── GIVEN DATA
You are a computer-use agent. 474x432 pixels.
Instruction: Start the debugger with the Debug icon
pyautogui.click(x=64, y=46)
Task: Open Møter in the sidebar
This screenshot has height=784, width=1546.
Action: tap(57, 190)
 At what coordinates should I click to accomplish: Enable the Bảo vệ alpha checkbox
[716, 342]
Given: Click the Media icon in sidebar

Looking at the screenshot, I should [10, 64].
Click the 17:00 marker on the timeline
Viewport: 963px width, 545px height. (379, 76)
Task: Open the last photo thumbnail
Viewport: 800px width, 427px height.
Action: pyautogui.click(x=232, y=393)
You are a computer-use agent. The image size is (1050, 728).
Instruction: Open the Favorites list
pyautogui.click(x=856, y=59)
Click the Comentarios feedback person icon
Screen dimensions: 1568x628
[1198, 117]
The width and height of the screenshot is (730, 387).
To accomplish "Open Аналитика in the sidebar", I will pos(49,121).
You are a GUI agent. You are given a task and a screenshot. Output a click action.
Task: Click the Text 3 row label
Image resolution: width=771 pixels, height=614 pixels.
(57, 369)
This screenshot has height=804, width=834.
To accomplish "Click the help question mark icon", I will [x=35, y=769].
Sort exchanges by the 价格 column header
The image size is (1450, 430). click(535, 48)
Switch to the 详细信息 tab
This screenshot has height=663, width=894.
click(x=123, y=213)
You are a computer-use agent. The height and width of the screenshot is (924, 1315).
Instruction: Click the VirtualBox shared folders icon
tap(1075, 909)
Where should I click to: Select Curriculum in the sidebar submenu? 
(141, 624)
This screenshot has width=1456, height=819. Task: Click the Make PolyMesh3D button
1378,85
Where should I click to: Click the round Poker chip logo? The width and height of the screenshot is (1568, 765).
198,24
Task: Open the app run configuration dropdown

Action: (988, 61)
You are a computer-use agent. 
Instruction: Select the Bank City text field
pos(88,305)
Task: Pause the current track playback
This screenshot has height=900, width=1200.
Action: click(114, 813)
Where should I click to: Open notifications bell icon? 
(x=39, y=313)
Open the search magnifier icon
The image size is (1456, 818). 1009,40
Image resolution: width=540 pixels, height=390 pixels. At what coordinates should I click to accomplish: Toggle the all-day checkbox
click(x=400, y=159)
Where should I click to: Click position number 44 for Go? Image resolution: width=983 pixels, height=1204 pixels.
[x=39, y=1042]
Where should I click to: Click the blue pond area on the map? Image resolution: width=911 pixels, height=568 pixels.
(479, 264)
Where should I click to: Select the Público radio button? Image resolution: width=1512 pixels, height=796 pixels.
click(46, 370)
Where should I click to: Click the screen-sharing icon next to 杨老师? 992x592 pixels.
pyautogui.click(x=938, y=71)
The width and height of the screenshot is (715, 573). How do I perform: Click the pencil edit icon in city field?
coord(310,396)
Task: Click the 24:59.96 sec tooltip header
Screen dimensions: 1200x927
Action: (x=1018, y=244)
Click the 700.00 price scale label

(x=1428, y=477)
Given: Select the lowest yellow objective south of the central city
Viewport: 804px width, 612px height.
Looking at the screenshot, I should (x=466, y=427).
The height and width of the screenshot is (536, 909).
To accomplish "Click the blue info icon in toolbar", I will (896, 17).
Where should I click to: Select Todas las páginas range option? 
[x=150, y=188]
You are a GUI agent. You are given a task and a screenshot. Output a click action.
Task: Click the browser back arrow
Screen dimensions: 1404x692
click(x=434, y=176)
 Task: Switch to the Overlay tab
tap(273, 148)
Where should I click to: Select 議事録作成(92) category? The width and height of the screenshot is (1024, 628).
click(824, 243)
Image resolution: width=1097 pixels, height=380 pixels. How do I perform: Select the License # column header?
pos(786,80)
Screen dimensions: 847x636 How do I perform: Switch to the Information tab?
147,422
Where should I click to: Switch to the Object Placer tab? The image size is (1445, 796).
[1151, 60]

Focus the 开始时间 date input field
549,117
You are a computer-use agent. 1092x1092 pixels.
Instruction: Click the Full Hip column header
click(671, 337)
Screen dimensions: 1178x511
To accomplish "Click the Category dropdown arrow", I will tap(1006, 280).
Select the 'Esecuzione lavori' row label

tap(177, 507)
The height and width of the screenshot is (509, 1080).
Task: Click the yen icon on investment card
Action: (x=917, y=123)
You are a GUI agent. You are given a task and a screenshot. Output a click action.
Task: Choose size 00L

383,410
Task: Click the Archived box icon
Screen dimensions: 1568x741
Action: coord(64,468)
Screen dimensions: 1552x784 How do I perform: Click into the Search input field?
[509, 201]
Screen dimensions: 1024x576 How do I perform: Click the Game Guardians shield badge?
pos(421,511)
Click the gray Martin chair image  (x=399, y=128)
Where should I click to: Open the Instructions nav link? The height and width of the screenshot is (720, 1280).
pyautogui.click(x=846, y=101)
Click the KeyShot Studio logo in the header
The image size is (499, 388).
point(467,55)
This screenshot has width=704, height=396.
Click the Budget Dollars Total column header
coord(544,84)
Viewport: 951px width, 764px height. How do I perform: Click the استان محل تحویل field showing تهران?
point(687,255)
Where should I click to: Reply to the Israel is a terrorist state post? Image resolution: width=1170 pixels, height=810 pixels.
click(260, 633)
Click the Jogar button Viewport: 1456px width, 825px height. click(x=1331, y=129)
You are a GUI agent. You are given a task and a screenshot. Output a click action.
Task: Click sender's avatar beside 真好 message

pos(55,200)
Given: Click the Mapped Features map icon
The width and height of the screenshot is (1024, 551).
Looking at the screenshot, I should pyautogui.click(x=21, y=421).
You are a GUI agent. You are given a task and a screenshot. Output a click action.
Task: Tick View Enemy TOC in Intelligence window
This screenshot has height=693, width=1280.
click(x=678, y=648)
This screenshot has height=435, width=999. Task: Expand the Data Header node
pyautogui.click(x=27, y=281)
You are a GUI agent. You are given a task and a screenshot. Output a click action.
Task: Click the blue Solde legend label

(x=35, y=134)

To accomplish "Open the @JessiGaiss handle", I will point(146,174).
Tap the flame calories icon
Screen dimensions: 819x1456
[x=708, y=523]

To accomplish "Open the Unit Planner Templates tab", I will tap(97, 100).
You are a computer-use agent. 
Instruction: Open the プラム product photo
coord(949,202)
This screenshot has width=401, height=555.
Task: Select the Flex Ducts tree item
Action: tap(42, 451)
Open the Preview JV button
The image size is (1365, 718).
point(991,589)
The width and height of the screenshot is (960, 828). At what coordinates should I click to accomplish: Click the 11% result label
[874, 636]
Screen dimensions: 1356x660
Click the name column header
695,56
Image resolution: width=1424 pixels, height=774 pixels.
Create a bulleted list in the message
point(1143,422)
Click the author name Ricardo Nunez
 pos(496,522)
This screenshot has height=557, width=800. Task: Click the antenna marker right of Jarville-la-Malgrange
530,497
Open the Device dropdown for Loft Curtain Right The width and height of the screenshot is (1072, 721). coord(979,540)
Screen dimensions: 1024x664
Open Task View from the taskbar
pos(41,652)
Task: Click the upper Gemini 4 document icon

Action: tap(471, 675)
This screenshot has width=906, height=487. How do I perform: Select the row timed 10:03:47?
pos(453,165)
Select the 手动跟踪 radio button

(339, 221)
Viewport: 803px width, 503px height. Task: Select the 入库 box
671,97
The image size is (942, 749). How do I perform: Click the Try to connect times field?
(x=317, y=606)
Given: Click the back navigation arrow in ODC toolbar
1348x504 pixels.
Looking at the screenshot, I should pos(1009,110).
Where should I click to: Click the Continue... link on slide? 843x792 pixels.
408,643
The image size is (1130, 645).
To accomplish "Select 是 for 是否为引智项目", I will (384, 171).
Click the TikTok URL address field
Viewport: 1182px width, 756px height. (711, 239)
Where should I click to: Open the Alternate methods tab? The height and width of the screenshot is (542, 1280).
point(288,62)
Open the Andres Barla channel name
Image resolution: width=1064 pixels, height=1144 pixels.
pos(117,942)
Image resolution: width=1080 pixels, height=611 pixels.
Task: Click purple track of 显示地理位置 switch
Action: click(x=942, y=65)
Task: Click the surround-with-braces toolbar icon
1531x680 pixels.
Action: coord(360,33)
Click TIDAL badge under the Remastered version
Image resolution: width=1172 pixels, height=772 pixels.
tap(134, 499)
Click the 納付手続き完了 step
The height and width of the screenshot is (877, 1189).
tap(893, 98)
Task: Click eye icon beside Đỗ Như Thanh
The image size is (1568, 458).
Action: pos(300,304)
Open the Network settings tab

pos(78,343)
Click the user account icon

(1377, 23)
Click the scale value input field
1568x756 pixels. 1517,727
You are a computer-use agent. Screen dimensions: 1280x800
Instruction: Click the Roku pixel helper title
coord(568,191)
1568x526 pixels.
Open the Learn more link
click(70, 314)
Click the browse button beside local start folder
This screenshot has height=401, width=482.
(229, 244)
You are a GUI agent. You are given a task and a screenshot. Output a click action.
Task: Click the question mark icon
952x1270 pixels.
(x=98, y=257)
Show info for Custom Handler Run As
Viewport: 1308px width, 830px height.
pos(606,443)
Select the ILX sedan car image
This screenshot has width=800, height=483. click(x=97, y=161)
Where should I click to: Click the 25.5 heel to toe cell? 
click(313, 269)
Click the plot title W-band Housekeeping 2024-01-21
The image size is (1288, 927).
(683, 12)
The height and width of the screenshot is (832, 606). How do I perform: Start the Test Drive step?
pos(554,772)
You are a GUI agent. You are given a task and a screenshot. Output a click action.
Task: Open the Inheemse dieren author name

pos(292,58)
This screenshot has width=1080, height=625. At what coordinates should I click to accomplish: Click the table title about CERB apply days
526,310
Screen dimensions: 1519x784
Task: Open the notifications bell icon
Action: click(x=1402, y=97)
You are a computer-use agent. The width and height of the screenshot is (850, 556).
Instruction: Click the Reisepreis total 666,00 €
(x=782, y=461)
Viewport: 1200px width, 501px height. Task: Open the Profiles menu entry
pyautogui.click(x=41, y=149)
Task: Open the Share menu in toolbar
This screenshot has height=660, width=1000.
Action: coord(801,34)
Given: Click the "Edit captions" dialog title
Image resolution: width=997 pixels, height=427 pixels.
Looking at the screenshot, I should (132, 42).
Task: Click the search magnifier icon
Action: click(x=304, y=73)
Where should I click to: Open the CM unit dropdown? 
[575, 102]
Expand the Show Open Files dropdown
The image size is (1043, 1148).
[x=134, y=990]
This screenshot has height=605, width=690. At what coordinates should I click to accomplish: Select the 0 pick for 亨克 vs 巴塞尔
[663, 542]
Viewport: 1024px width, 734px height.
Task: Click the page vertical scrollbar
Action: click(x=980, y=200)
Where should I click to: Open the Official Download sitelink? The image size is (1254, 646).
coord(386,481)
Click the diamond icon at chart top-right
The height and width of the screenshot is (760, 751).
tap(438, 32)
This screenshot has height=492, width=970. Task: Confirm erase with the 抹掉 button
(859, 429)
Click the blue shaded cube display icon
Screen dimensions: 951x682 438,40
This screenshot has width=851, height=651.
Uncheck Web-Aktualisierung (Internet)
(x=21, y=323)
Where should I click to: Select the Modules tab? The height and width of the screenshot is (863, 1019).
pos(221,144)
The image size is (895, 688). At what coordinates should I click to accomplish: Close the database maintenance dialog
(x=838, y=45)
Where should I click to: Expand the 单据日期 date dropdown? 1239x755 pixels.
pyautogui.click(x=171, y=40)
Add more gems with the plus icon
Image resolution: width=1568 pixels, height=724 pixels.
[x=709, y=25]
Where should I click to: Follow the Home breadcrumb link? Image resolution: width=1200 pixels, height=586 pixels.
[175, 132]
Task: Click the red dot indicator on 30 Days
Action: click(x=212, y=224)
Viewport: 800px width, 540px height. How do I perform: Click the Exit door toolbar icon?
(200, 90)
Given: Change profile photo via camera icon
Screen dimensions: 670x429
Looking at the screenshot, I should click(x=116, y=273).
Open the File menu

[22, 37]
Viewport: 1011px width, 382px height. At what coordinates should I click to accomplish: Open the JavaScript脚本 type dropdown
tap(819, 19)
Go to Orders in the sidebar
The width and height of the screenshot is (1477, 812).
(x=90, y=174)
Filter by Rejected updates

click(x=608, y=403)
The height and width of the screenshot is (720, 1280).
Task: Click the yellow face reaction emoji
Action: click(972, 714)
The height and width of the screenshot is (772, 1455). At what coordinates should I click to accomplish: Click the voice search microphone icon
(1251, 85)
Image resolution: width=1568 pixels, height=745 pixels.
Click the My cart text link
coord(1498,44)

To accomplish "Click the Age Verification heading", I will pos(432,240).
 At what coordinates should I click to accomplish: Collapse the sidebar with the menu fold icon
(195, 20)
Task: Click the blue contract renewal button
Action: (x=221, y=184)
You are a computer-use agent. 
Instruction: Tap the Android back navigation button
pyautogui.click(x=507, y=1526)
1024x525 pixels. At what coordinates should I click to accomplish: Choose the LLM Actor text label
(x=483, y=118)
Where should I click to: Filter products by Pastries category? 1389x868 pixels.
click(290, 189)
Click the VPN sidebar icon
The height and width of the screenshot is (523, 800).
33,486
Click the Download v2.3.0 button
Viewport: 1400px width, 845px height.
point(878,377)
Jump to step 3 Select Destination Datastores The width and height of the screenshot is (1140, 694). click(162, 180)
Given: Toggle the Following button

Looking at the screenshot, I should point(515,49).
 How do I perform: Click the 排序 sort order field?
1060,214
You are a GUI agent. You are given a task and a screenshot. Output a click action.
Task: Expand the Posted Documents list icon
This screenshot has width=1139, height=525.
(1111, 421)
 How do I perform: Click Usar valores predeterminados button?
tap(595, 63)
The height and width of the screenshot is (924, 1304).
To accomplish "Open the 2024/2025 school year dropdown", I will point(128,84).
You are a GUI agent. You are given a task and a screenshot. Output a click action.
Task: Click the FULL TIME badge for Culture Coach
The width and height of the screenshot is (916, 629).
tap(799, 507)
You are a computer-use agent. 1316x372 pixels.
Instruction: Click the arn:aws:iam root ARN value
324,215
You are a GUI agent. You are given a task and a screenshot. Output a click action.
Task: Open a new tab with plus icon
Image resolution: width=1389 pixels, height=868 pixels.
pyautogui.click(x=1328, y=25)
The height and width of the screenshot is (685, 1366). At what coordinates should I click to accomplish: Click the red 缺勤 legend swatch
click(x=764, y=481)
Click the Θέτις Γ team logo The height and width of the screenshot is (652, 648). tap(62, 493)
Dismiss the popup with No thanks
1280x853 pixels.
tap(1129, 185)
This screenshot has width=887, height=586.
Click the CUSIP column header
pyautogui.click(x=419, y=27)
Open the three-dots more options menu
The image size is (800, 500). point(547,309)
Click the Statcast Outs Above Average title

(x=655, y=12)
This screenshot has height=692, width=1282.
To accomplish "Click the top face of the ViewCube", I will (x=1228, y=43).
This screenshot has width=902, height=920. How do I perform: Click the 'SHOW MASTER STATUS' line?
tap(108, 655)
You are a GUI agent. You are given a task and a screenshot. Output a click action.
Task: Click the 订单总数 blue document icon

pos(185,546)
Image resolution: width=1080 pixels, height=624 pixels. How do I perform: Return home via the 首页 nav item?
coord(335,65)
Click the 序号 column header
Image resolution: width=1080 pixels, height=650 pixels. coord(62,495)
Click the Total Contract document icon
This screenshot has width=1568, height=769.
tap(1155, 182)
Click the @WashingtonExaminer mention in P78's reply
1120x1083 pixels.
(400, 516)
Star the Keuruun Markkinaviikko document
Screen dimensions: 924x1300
────
== WORK ITEM ==
Only the lines from the one with "Open the three-dots more options menu" through the end of the material are wanted; copy them exactly, both ends included.

== REPLY TO THE EXERCISE ==
Open the three-dots more options menu
The image size is (800, 500). point(547,309)
Click the Statcast Outs Above Average title

(x=655, y=12)
This screenshot has height=692, width=1282.
To accomplish "Click the top face of the ViewCube", I will (x=1228, y=43).
This screenshot has width=902, height=920. How do I perform: Click the 'SHOW MASTER STATUS' line?
tap(108, 655)
You are a GUI agent. You are given a task and a screenshot. Output a click action.
Task: Click the 订单总数 blue document icon

pos(185,546)
Image resolution: width=1080 pixels, height=624 pixels. How do I perform: Return home via the 首页 nav item?
coord(335,65)
Click the 序号 column header
Image resolution: width=1080 pixels, height=650 pixels. coord(62,495)
Click the Total Contract document icon
This screenshot has width=1568, height=769.
tap(1155, 182)
Click the @WashingtonExaminer mention in P78's reply
1120x1083 pixels.
(400, 516)
Star the Keuruun Markkinaviikko document
Screen dimensions: 924x1300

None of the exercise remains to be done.